Personally I am excited at the prospect of numerous architectural interventions across Scotland that can enhance our appreciation or understanding of place. It can only be a good thing for Scotland’s economic and cultural development, both at home and overseas.“

The winning architect for the first phase pilot project site at Loch Lubnaig, Ruairidh Campbell Moir, sums up what the initiative has meant for him.

High-resolution images are available for all completed projects and can be obtained by contacting Hayley Stewart-Forbes at the Construction Scotland Innovation Centre by emailing scenicroutes@cs-ic.org.

Notes to Editors

  • The Scottish Scenic Routes initiative takes its inspiration from Norway’s National Tourist Routes and is intended to embrace cycle, rail, pedestrian and water routes as well as key roads travelled by tourists and visitors in all parts of Scotland. The Norwegian project recognized the enhanced economic benefit benefits the country’s tourism sector could derive from developing a series of modern and architecturally distinct stopping places along the routes most popular with travellers heading to major landscape and cultural attractions.
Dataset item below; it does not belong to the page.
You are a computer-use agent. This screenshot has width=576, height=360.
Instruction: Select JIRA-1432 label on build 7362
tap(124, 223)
  • The strategic objectives of the Scottish Scenic Routes initiative are –
    i. To encourage more visitors to spend more time enjoying Scotland’s varied landscapes;
    ii. To create attractive visitor experiences by constructing site specific, high quality installations with strong visual impact;
    iii. To encourage visitors to leave their vehicles and experience landscape settings on foot;
    iv. To enhance and sustain rural communities and rural employment, with commensurate benefits to local services, schools, etc.;
    v. To create new opportunities for private sector investment in the tourism sector, e.g. new restaurants, hotels, etc.;
    vi. To promote high quality design through the creation of opportunities for recently graduated architects and landscape architects;
    vii. To create opportunities to demonstrate and test new and innovative construction products and systems developed in Scotland.
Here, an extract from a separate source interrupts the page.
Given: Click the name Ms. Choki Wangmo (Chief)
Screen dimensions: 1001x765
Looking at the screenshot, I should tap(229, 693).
  • The pilot stage of the Scottish Scenic Routes initiative began in mid-2013 and will conclude at the end of March 2016.
  • Three-year funding for the Scottish Scenic Routes pilot programme was secured from the Scottish Government in 2013.
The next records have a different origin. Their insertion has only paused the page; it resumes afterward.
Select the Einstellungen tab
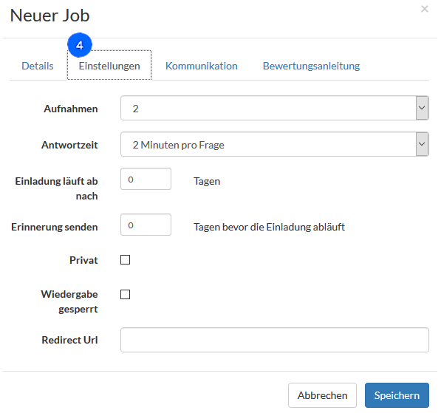 [109, 65]
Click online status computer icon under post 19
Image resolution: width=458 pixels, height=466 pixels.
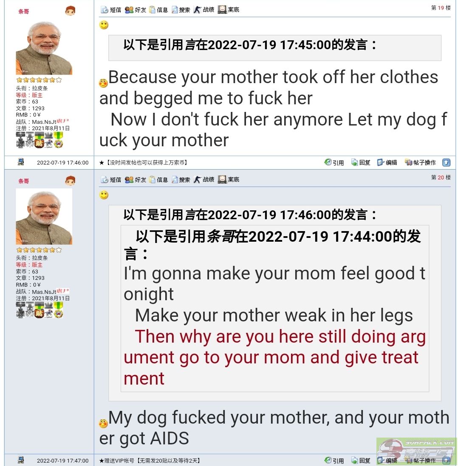(21, 162)
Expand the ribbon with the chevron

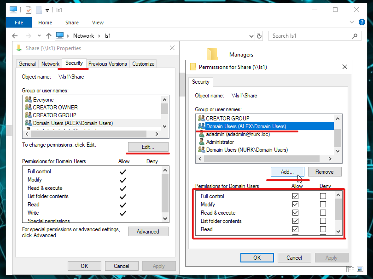(352, 22)
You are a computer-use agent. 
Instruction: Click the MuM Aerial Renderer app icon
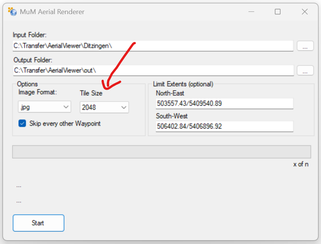tap(13, 11)
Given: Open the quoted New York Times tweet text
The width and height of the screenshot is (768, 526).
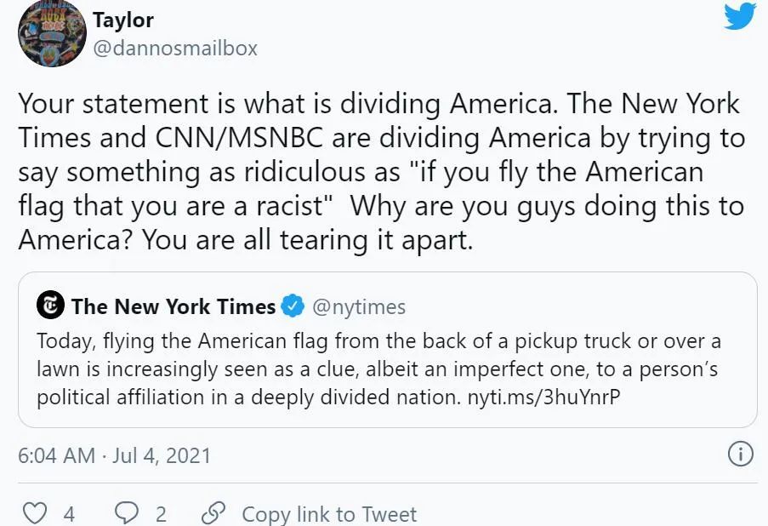Looking at the screenshot, I should 378,369.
  • In addition to the Scottish Government, the programme partners are: Architecture + Design Scotland, the Cairngorms National Park Authority, Edinburgh Napier University, Forestry Commission Scotland, Loch Lomond and the Trossachs’ National Park Authority, Scottish Canals, Scottish Construction Innovation Centre, Scottish Natural Heritage, Sustrans, Transport Scotland and Visit Scotland.
  • Two of the three planned groups of design competitions have been completed, with all three winning projects (at Loch Lubnaig, the Falls of Falloch and Inveruglas) from the first stage competitions now constructed and the two winning projects from the second stage competitions (at Corgarff and Laggan) due to start on site shortly. A further project resulting from a Scottish Scenic Routes student design competition has been also completed and situated on land near to Balquhidder.